If you and your spouse plan to be a happy couple after the children have left, you need to grow and connect with each other today. While there are no guarantees that you and your spouse will be one of those cute, old couples in “When Harry Met Sally,” there are things you can do to increase your odds.
When I think of the marriage ceremony, the unity candle is an excellent symbol for what should happen in marriage. Two candles (two people) come together to light one big candle (one team). A healthy marriage has unity. Always think of your spouse as a teammate. Create a marriage with a shared vision and shared goals.

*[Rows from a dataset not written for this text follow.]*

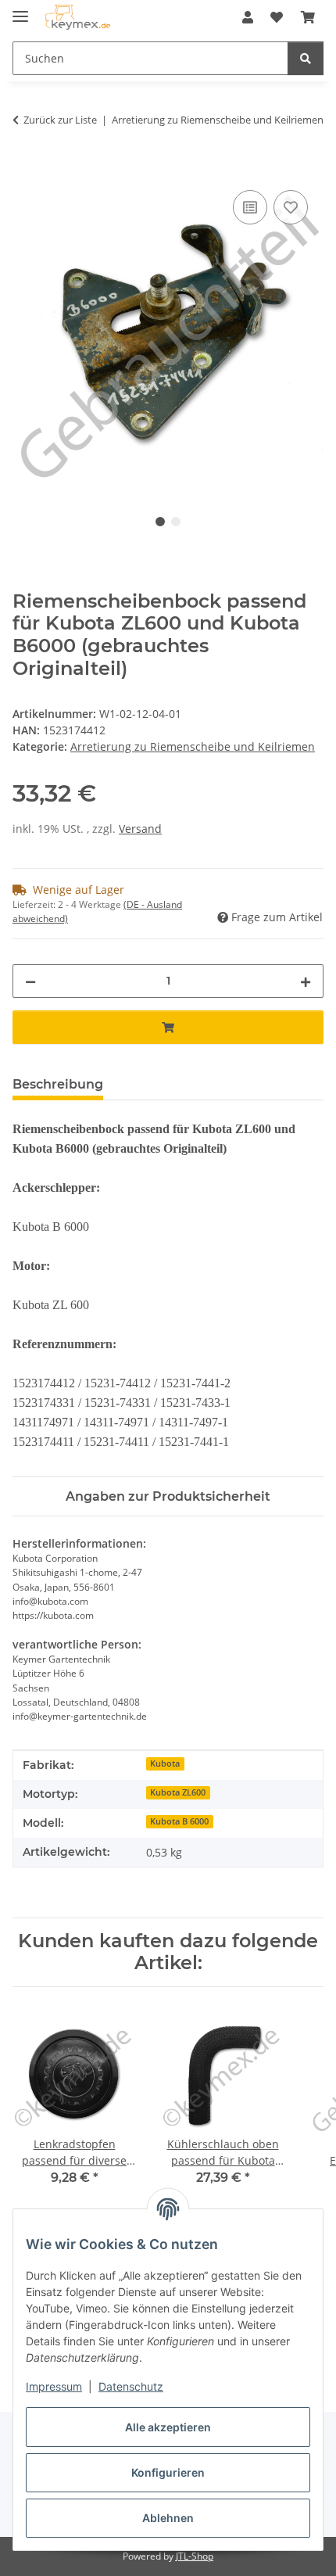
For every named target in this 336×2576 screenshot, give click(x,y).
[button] (248, 17)
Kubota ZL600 (178, 1792)
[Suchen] (305, 58)
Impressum (54, 2386)
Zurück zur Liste (60, 120)
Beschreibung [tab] (58, 1084)
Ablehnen (168, 2517)
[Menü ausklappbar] (20, 10)
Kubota (165, 1763)
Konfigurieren (168, 2472)
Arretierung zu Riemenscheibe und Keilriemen (192, 746)
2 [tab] (176, 521)
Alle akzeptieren (168, 2427)
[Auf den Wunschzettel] (290, 207)
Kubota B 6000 (179, 1821)
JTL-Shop (194, 2556)
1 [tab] (160, 521)
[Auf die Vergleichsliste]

Your husband should be your best friend, and you should be his. Your marriage is a place for intimacy, and being intimate means sharing completely and honestly who you are – your feelings, likes and dislikes, your dreams, and what is important to you. Intimacy happens when both people can share anything and feel safe in doing so. You and your spouse will always be growing, so take the time to understand each other in every way – socially, emotionally, mentally, physically and spiritually. Intimacy is only achieved by spending time together regularly.
Safety in marriage comes from knowing you can trust your partner completely. Being trustworthy means you love and respect your spouse. You keep your commitments and strive to treat each other with compassion and understanding. Your spouse needs to know without a doubt that you are not going anywhere, even when the going gets tough.
Every marriage has conflict and every couple has differences. In my marriage, we fight over disciplining the children, among other things. If you are going to grow and connect with your spouse, you have to learn to work through your disagreements. Make every effort to understand each other. Understanding comes about when you can listen with your heart. It’s so much easier to brainstorm win-win solutions when there is a clear understanding of what is important to each partner.
Speaking of differences, the healthy couple accepts and embraces each other’s strengths and weaknesses. If you think about it, there is a positive and a negative to every quality. I have a lot of compassion, but sometimes I am too sensitive. My husband provides structure in our family, but sometimes he is too rigid. When one spouse has a perceived weakness, often times the other balances it with a strength. For instance, my flexibility and his structure often conflict. However, our family needs both. Encourage the development of your spouse’s strengths and be patient with the weaknesses.
When you spend time getting to know each other and sharing yourself, you will naturally feel affectionate. Sexual intimacy is an important element in marriage. In order for women to desire sex, there needs to be healthy emotional intimacy. And men, unfortunately, achieve emotional closeness through physical intimacy. It is important for each partner to work to satisfy the other’s needs. Make the time to ignite the passion.
It is important for a couple to grow together, but it is also important for each person in the marriage to grow individually. It takes a lot of hard work and maintenance to make your marriage thrive, but it is well worth it. Your children need a model for a healthy marriage. And, when the children have left to start their own lives, won’t it be nice to look at your spouse and say, “I want to spend the rest of my years with you, my friend?”